Still another test, and one frequently used by painters, is to place a quantity of the colour ground in oil that is to be tested upon a level surface such as a piece of glass, and to run the blade of a spatula or palette knife over it and then over another sample with which it is to be compared, noticing carefully the difference in appearance of the two samples. By these means the presence of grit is discovered.

—The spreading capacity of pigments and their “body” are very nearly related, although of two equal in body one may possess greater covering power or spreading capacity than the other. A practical method of testing covering power is to mix a small quantity of a standard paint and an exactly similar quantity of the pigment to be tested, taking care to use precisely the same amount of oil and thinners in each case. Then, taking a clean brush for each of the paints, paint a door, or other surface that has been primed, on two panels side by side, continuing to paint till all the pigment has been in each case used up. The one that goes farthest has the greater covering power.In comparing the two it will be well to notice whether the body is equal in both cases, as one may go farther but not cover so well.

—The word “body” as applied to pigments is almost synonymous with opaqueness.
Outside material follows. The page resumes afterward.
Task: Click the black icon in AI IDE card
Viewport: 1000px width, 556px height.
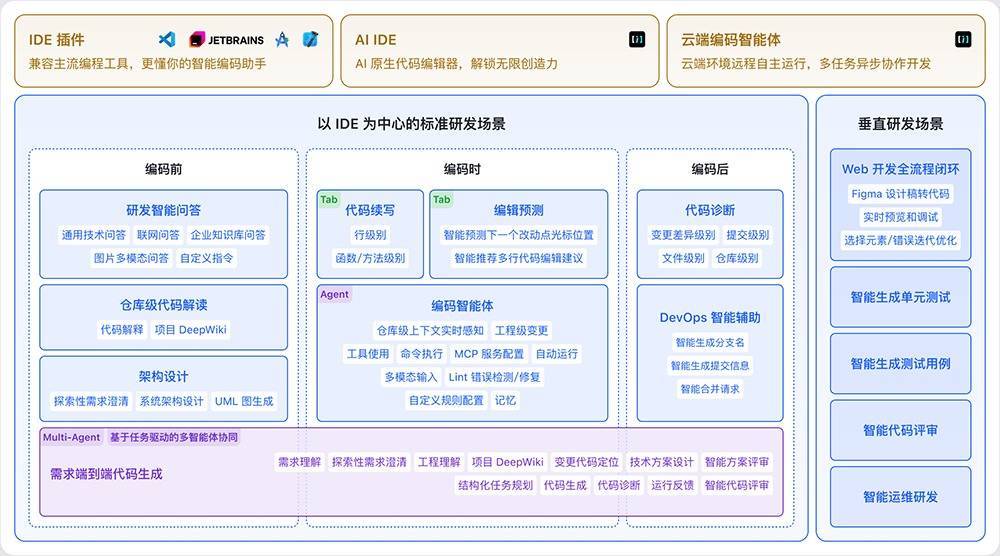Action: click(637, 40)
It is the most important property of a pigment, and it is because white lead possesses the quality in an eminent degree that it is so much valued.

Body is sometimes called “covering power,” but this term is a little misleading, as some may suppose it to relate to the spreading capacity of the pigment.

If two different white leads ground in oil to an equal consistency are applied to different panels of a door, primed in the same manner, the one of the two leads that possesses the better body will be shown by it hiding the grain of the wood better. Some white leads, especially those that are manufactured by the new processes, lack this important quality of body, and three coats will only cover the work as well as about two of old process white lead.

There are number of methods of practically testing the “body” of pigments, among the simplest being the following.

Prime and paint a board with alternate black and white squares, like a chess or draught board. Take a sample of a pigment, similar to that to be tested, of which the body is known to be good, and paint a wide strip across the chess board; then paint a smaller strip of the pigment to be tested. When both strips are dry, by comparing them one can tell almost at a glance which has the better body, the superior pigment covering or hiding the black squares better than the other. A second coat may afterward be applied to each over a portion of the strip, if desired.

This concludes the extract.